Saône-et-Loire : le vol de câbles paralyse la SNCF et relance la guerre du cuivre @flickr
Saône-et-Loire : le vol de câbles paralyse la SNCF et relance la guerre du cuivre @flickr

Cent mètres de câbles arrachés près de la gare du Creusot-Montchanin et des trains bloqués pendant des heures. Ce nouvel épisode, survenu le 12 septembre, illustre un fléau qui ne cesse de prendre de l’ampleur. Longtemps sporadiques, les vols de cuivre sur les voies ferrées sont désormais quasi quotidiens. Fin août déjà, c’est l’axe Paris-Lyon qui avait été sérieusement perturbé par une opération du même type. Avec un cours dépassant les 10 000 euros la tonne, le cuivre est devenu une cible de choix pour des équipes organisées qui connaissent parfaitement le terrain et les filières de revente. Résultat : les 28 000 kilomètres de voies de la SNCF sont transformés en gigantesque supermarché à ciel ouvert.

Un coût colossal et des voyageurs pris en otage

Chaque année, environ un millier de vols ou tentatives de vols sont recensés par SNCF Réseau. Le préjudice est évalué entre 20 et 30 millions d’euros, sans compter les répercussions sur le trafic. Car ces câbles ne sont pas de simples fils : ils alimentent la signalisation, équivalent ferroviaire des feux tricolores. Quand ils disparaissent, impossible de faire circuler les trains en toute sécurité. Il faut ralentir, détourner, parfois annuler. Depuis 2021, le phénomène explose : le montant des préjudices a triplé, les minutes perdues en circulation ont bondi de 27 %. La densification du trafic accentue encore l’impact : sur des axes saturés comme Paris-Lyon-Marseille, le moindre incident se transforme en réaction en chaîne, laissant des milliers de voyageurs bloqués.

Un arsenal de surveillance, des drones aux patrouilles

Face à cette délinquance industrielle, SNCF Réseau déploie une panoplie de moyens. Agents de maintenance et de sûreté arpentent le terrain, les sites sensibles sont équipés d’alarmes, et des drones thermiques survolent désormais certaines zones pour repérer les intrus. Les forces de l’ordre sont associées à la surveillance et aux interventions, mais la tâche reste herculéenne : il est illusoire de clôturer ou de surveiller en permanence un réseau de cette taille.

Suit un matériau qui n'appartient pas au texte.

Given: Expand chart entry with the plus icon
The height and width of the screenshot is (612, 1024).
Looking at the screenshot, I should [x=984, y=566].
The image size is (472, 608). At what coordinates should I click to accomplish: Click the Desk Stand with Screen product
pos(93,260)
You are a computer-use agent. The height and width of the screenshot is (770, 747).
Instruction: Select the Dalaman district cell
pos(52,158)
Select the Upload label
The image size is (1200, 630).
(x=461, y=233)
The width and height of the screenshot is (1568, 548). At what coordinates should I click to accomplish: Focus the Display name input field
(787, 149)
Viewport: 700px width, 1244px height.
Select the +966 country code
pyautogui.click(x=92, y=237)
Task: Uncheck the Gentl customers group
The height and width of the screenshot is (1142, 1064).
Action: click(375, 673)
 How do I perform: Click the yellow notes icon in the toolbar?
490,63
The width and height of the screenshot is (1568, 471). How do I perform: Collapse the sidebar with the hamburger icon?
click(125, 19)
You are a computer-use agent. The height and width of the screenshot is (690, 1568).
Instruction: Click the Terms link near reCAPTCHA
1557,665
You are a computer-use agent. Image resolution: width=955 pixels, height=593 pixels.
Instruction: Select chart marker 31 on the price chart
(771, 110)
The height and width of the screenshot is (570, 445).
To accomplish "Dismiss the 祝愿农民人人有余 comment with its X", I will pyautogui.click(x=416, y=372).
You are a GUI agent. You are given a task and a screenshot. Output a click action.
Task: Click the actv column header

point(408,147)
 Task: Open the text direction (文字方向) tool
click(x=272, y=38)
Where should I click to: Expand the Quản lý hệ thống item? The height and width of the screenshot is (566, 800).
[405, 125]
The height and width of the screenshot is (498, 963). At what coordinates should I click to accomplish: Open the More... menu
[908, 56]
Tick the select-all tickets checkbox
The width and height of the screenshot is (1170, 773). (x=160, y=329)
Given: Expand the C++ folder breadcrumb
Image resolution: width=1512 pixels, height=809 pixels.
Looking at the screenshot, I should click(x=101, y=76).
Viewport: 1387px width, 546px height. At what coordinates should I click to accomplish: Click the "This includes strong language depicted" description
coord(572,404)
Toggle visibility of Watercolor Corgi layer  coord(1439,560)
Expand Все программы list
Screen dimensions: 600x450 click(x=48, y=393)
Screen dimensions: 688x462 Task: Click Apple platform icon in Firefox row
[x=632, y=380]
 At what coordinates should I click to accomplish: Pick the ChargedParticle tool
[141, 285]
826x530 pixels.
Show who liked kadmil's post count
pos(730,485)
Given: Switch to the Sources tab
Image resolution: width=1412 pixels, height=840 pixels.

La véritable solution serait d’abandonner le cuivre pour la fibre optique, sans valeur à la revente. Mais ce chantier titanesque se heurte à la réalité budgétaire : SNCF Réseau peine déjà à entretenir ses voies, et la régénération du réseau absorbe l’essentiel de ses moyens. En attendant, les vols continuent de se multiplier et les voyageurs de payer la facture, sous la forme de retards, d’annulations et d’une exaspération croissante.